(Task brief): How many of the lines below contain the word "should"? Reply with the number alone.

(Data listing):
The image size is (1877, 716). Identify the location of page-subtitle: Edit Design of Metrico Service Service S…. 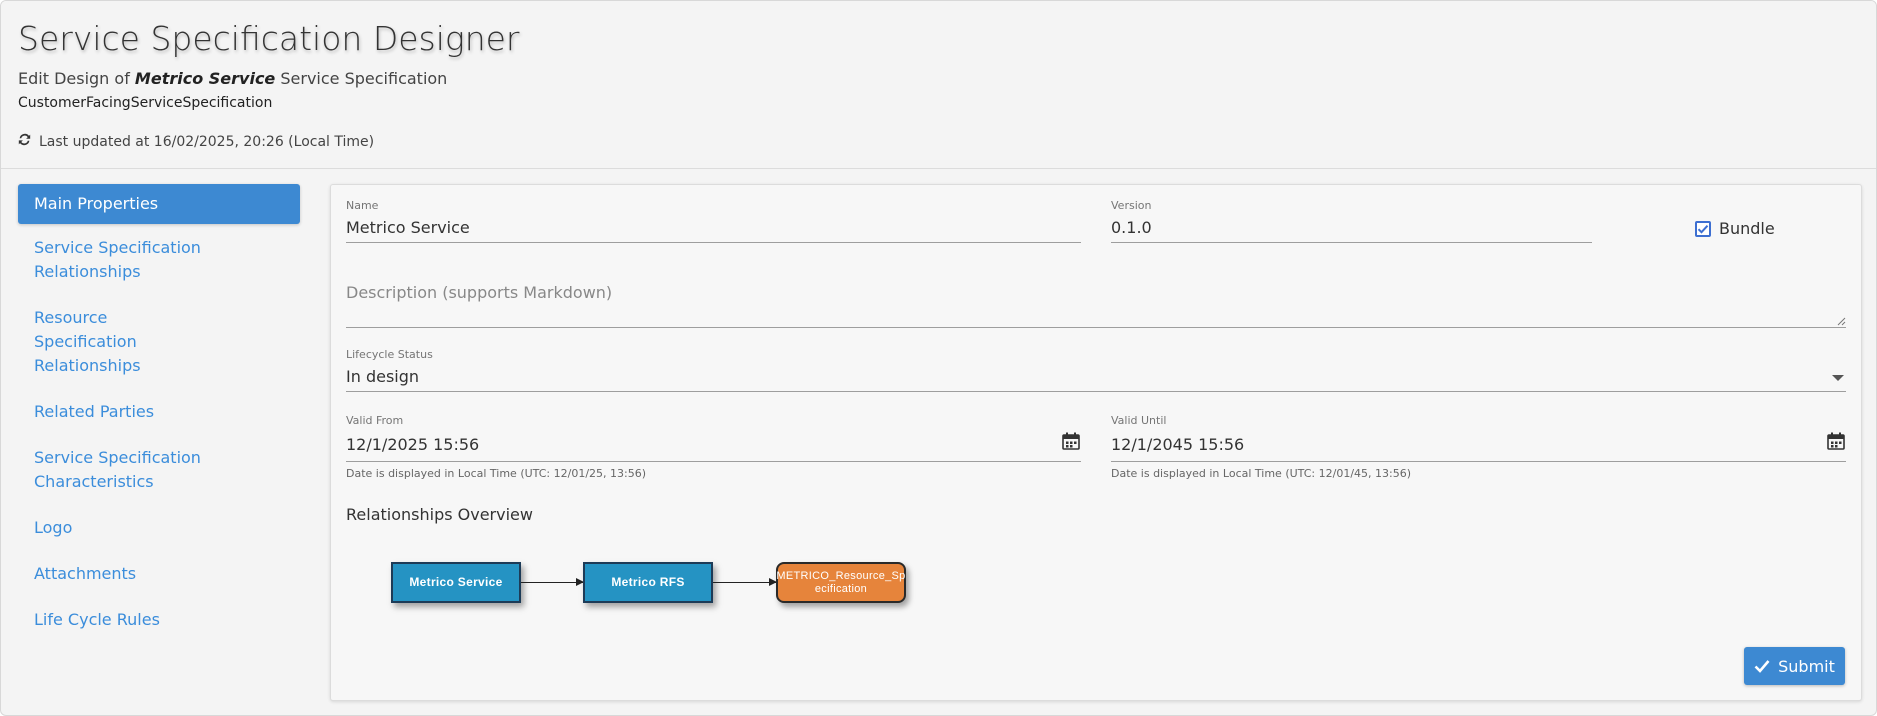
...
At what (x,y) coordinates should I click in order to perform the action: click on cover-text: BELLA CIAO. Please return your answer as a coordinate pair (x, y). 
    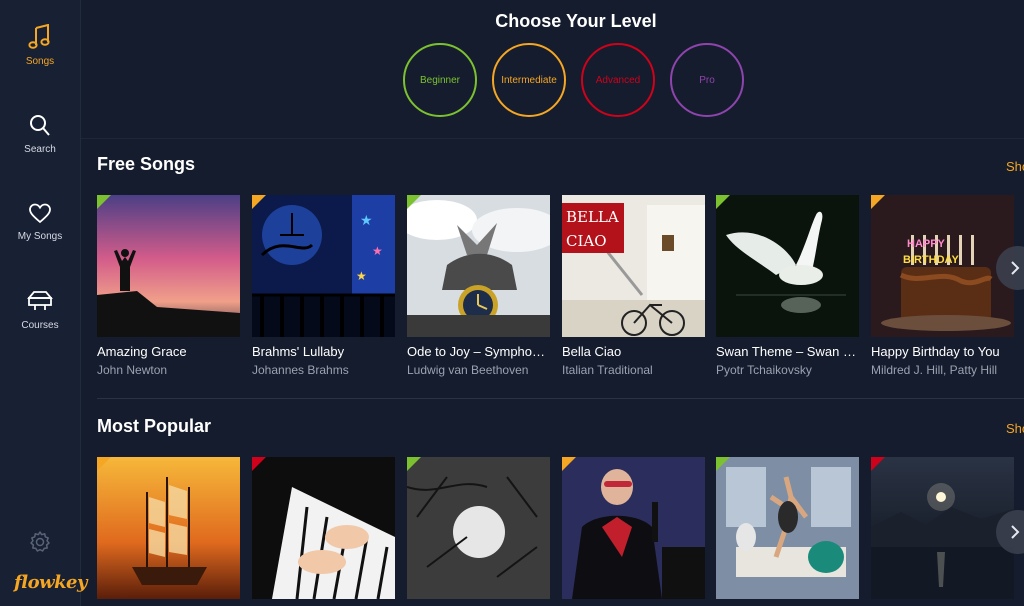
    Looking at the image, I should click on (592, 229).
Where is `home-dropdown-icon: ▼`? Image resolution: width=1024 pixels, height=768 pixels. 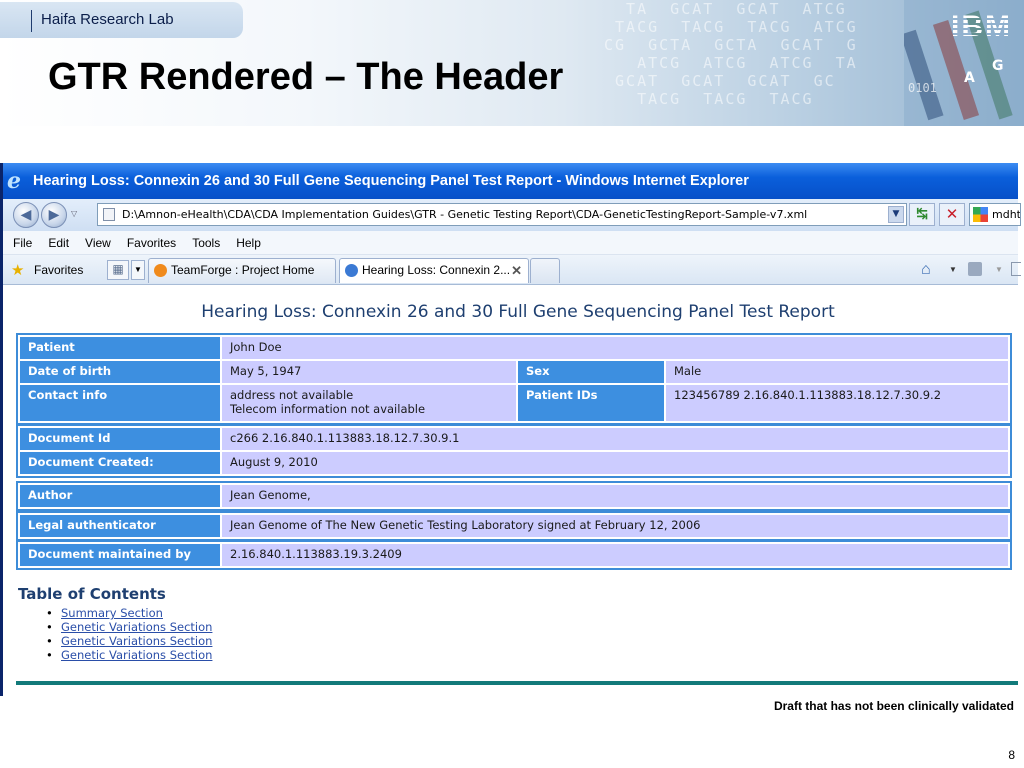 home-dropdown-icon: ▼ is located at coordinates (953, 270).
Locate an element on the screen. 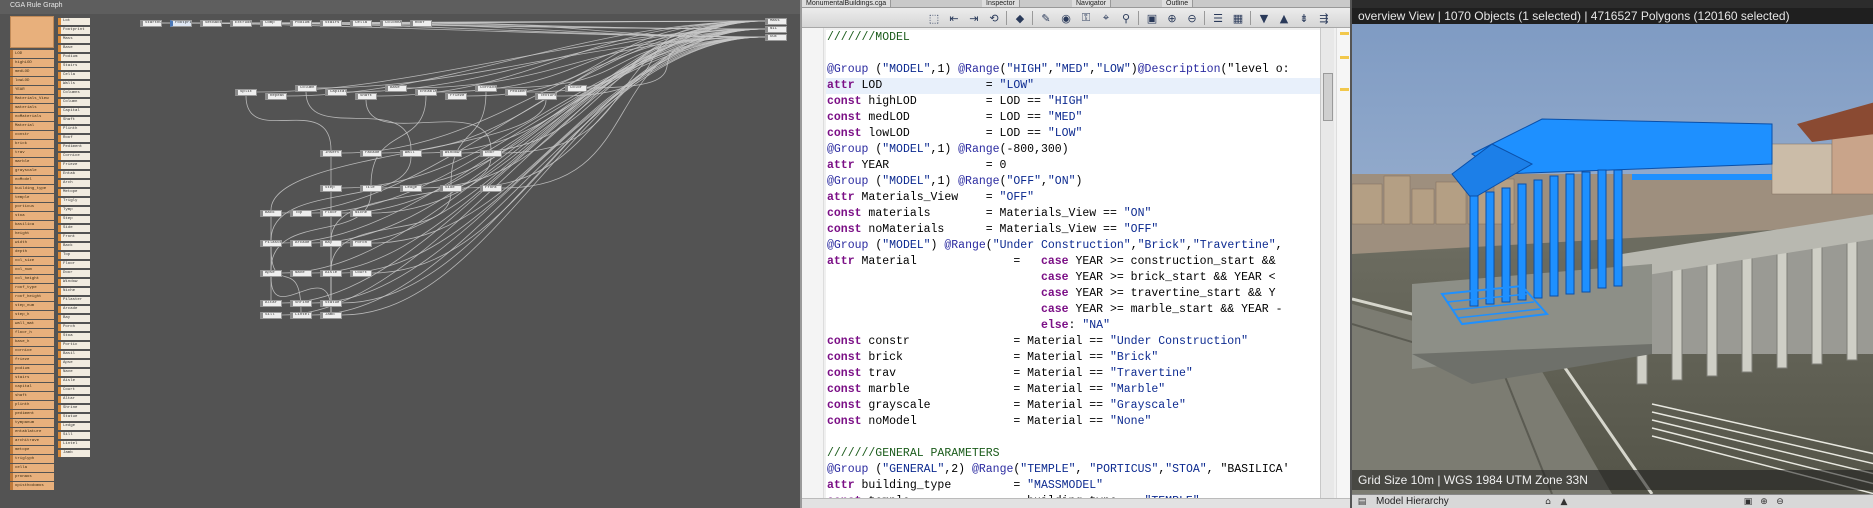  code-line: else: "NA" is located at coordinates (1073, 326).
==
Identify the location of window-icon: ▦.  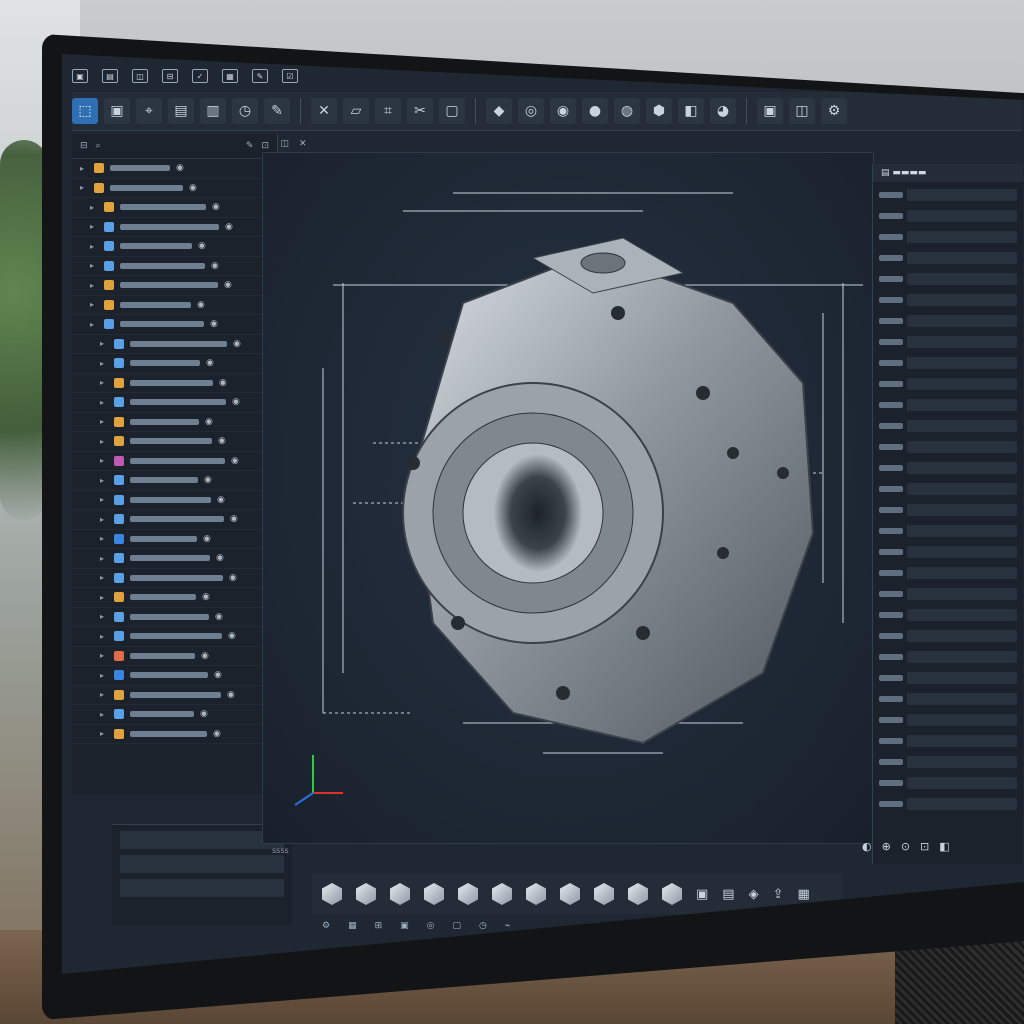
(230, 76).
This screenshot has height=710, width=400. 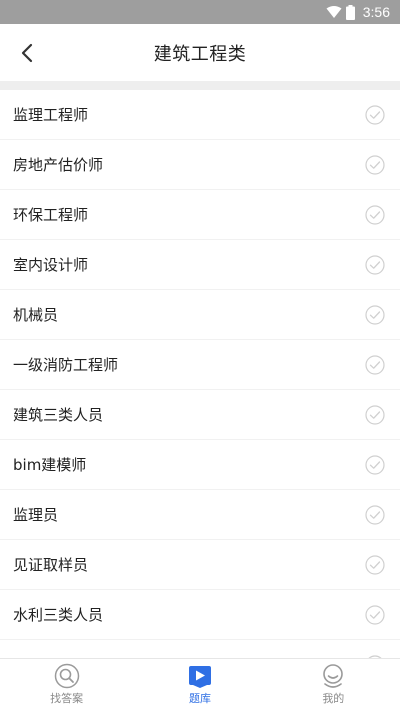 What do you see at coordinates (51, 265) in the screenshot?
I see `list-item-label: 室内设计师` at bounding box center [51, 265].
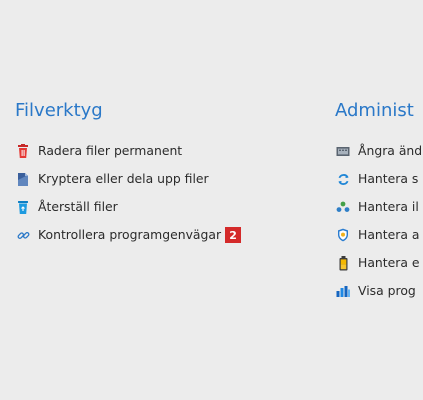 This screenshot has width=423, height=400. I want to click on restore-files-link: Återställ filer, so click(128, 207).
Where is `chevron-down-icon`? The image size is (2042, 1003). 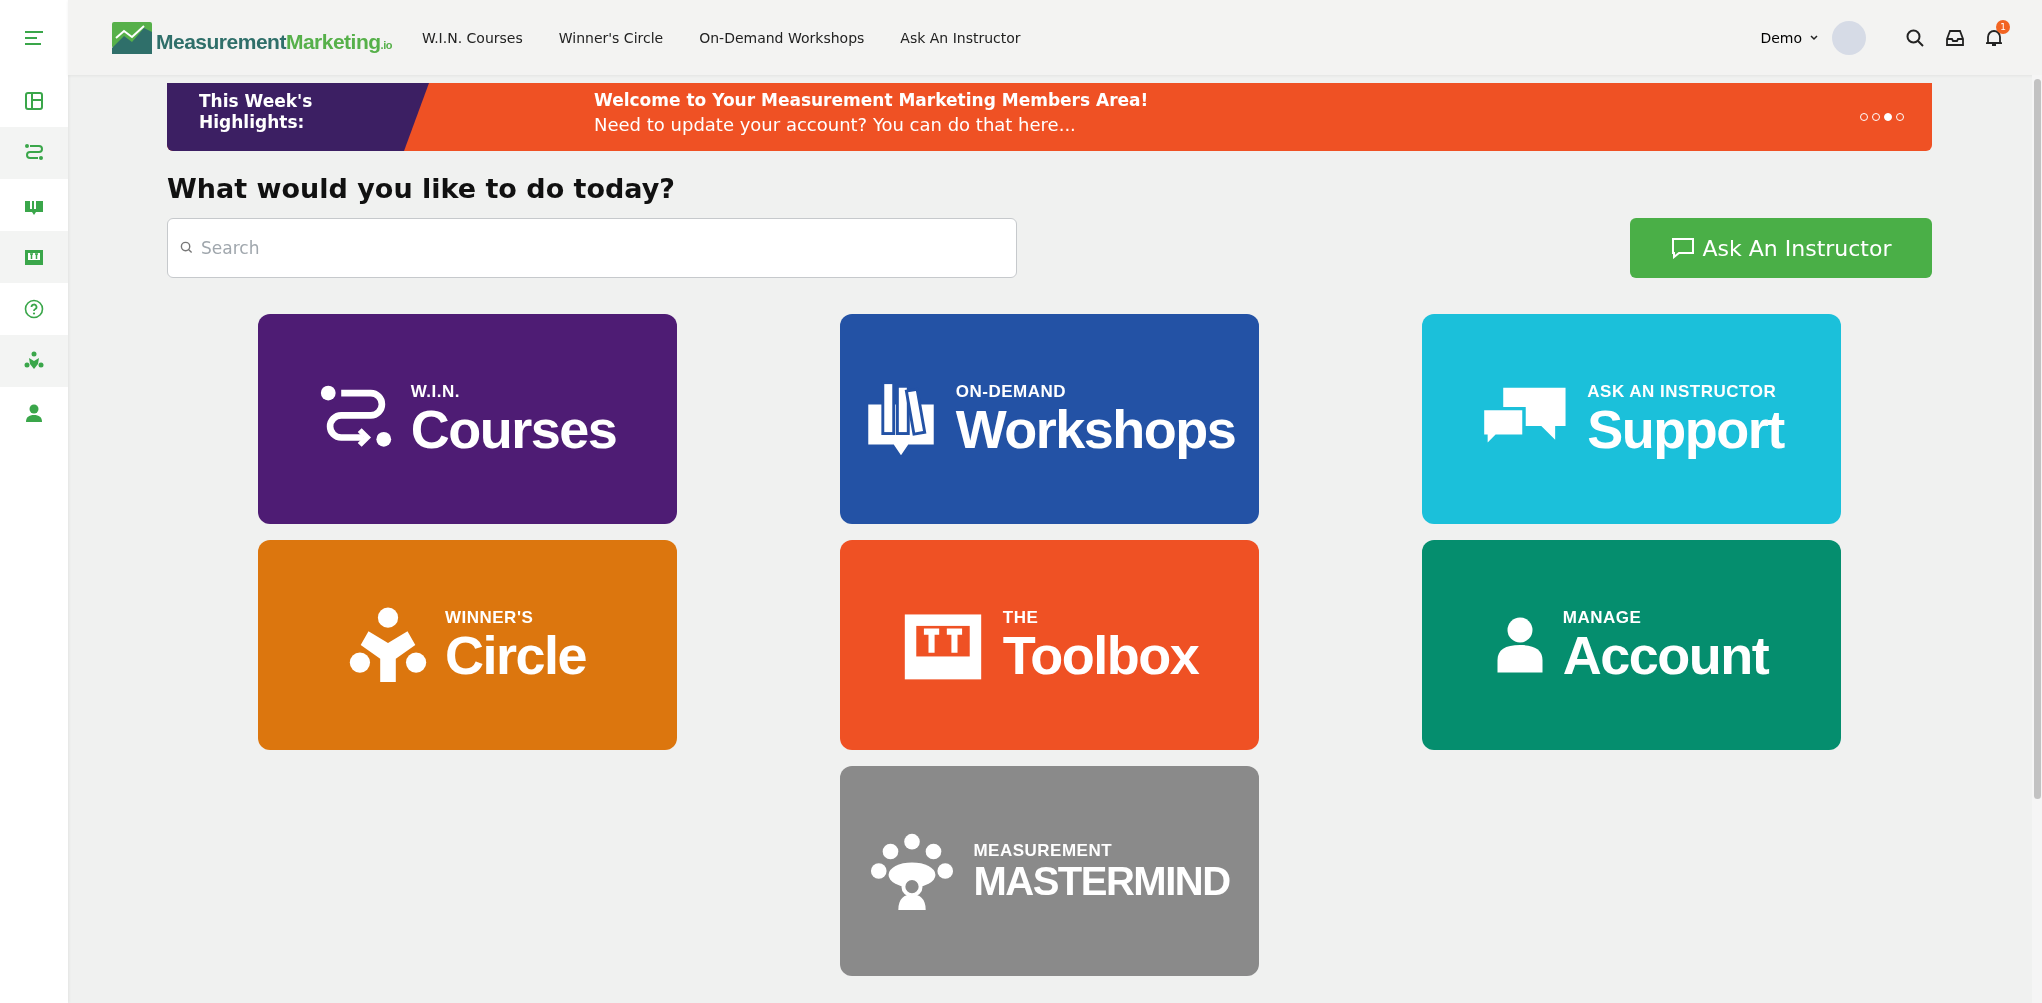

(Result of this task): 2